Hello,
I am analyzing a large cohort (1000+ samples) for differential expression analysis.
I am using Deseq2 to process raw counts from samples correcting by two confounding factors (namely sex and histology origin).
As output we obtain a shortlist of interesting candidates with strong adjusted p-value (e.g. p < e-14) and would like to plot the result so that I can visually show such a good result.
Searching around in the net (e.g.
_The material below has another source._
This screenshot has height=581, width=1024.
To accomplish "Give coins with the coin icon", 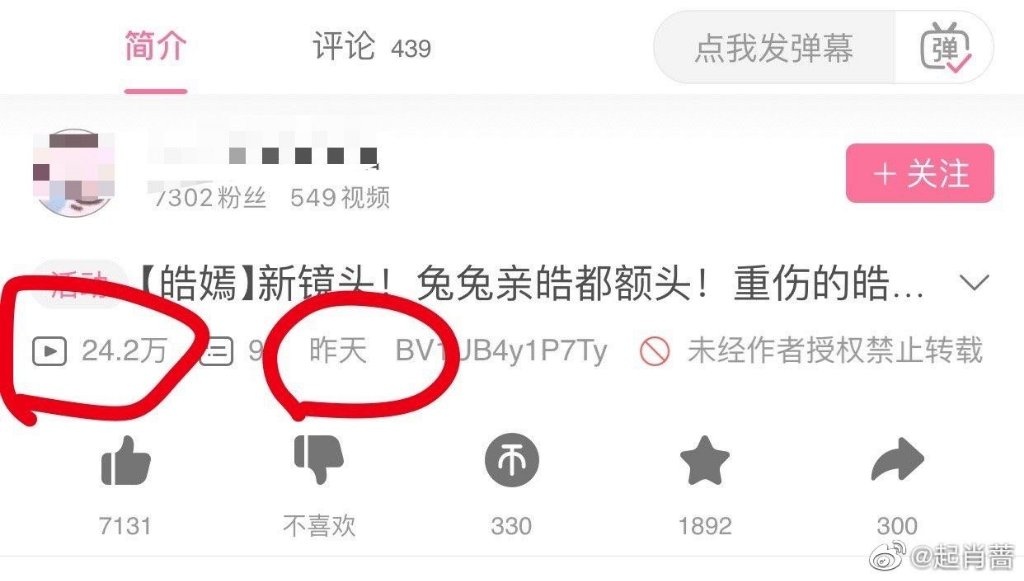I will tap(512, 460).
PCA of svaseq "cleaned" counts and DESeq2 SV subtracted counts are different? , or DESeq2 - Acquiring batch-corrected values for PCA and hierarchical clustering) I resolved to try to do this using limma batchEffectCorrection() on vst(dds).
Once I plot the output as a boxplot, it does not look as distribution close to a p.value < 1e-14 ( running a t.test on them results in 0.002)
I am pretty sure there is something I am missing in my processing.
Can you suggest a way to improve what I am doing so that what I see resembles the p.value obtained by Deseq analysis?
Here it's what I have done:
library(limma)
library(DESeq2)
library(ggplot2)
genes=read.table("raw_counts.csv",h=T,row.names=1)
info=read.table("matched_metadata.csv",sep='\t',h=T,row.names=1)
ddsMat = DESeqDataSetFromMatrix(countData=genes,
colData=info,
design=~donor_sex + histology + STATUS)
ddsMat <- estimateSizeFactors(ddsMat)
ddsMat <- estimateSizeFactors(ddsMat)
idx <- rowSums( counts(ddsMat, normalized=TRUE) >= 5 ) >= 8
ddsMat <- ddsMat[idx,]
#now run deseq2
dds <- DESeq(ddsMat, parallel=T,BPPARAM = param)
myres2 = results(dds_results, parallel=T,BPPARAM = param,lfcThreshold = 1)
#now VST+ batch removal of the 2 confounding factors
dds_vst= vst(dds,blind =F )
dds_batch_removed = removeBatchEffect(assay(dds_vst),batch= info$histology,
batch2=info$donor_sex ,
design=model.matrix(~info$STATUS))
#now plot this
a =as.data.frame(t(dds_batch_removed))
a$STATUS= info$STATUS
ggplot(a,aes(x=STATUS , y= ENSG00000171819.4)) + geom_boxplot()
--
My result for the top gene is like this in the image below, I think I'm doing something wrong in the process
https://drive.google.com/open?id=1bhfEzQlHj5c_ElhyrQQaSwSsrk83zpGk
Thanks a lot for your help
Mattia

Can you post the plotCounts() for this gene straight from DESeq2? This may help us see the differences better. Also, what is the mean of VST values in the two groups (after you've used removeBatchEffect)?
Hello,
thanks a lot for the prompt reply.
Here the image of the plot counts :
plotCounts(dds=dds,gene="ENSG00000171819.4", intgroup= 'STATUS')https://drive.google.com/open?id=1i16bFQgbVxC9775Xya5eMtpwhyc8zK8d
And here the results of the mean VST values in the two groups:
Finally, these are the results from the DESeq2 analysis for this gene just in case it may help.
> myres2[rownames(myres2)=='ENSG00000171819.4',] log2 fold change (MAP): STATUS Cases vs Control Wald test p-value: STATUS Cases vs Control DataFrame with 1 row and 6 columns baseMean log2FoldChange lfcSE stat pvalue padj <numeric> <numeric> <numeric> <numeric> <numeric> <numeric> ENSG00000171819.4 75.91621 2.722376 0.1932445 8.912937 4.969837e-19 2.029135e-14Thanks again,
Mattia